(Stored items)
==========
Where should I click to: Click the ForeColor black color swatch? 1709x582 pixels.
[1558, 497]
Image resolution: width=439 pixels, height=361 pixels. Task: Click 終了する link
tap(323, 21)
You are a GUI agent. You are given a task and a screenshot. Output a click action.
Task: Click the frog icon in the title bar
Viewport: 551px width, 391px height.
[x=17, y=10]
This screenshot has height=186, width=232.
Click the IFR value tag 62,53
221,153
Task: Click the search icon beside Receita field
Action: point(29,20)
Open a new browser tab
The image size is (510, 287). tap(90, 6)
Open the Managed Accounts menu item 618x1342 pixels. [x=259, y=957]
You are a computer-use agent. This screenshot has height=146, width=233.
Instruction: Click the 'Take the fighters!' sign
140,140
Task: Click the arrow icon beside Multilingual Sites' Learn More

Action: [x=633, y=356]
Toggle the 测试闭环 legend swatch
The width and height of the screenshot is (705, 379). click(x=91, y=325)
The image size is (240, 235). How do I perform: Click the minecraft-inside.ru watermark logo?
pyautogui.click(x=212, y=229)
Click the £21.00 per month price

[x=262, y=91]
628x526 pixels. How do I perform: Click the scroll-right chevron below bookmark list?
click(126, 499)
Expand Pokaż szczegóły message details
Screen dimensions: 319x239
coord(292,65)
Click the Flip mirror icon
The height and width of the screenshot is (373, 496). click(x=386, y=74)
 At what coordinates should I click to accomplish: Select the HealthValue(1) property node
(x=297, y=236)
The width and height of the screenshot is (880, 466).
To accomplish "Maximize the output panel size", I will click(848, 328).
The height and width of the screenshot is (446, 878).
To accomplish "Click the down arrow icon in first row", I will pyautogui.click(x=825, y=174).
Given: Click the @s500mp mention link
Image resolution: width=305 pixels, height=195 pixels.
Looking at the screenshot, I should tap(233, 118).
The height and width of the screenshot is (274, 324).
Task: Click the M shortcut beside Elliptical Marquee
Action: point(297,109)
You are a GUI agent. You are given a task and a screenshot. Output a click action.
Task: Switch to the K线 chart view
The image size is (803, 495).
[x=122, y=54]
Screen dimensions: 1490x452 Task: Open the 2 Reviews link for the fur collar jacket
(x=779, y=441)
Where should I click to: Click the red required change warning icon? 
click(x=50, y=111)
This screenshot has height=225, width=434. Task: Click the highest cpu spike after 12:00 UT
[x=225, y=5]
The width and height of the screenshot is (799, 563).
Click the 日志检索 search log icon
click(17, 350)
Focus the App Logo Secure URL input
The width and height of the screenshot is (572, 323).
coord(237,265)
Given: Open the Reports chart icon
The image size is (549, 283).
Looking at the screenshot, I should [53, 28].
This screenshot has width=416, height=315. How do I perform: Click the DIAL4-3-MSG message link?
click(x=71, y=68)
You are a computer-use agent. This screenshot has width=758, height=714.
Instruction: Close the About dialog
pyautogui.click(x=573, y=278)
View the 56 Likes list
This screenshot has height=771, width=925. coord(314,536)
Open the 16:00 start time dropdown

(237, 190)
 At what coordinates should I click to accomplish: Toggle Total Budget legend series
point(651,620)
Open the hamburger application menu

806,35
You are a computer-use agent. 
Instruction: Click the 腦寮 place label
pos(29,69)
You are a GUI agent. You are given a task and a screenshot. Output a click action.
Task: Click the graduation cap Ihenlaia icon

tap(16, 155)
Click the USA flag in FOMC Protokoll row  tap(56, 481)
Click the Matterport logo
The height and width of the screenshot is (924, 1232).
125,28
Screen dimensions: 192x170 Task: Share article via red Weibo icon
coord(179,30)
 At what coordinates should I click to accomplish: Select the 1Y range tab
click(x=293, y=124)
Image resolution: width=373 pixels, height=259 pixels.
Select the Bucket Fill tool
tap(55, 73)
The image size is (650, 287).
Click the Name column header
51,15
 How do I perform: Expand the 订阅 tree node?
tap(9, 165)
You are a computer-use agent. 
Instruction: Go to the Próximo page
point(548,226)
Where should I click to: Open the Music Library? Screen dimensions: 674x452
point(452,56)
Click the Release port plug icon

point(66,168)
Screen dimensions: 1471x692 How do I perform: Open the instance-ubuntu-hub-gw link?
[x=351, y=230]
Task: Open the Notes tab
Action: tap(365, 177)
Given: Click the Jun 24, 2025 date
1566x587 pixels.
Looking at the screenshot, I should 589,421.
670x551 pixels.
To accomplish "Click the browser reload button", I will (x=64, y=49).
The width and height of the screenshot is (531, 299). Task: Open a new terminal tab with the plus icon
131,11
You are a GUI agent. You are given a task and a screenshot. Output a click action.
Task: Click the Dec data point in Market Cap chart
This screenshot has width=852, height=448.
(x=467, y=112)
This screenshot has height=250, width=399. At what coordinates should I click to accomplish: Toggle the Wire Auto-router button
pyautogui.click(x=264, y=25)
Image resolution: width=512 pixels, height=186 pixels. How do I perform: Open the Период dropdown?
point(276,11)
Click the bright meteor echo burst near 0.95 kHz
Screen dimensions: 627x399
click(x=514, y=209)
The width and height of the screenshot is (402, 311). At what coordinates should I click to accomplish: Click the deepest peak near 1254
==========
**What is needed:** Going through the entries above, tally every line that contains the string "will", then state only the total.

**Output below:** 3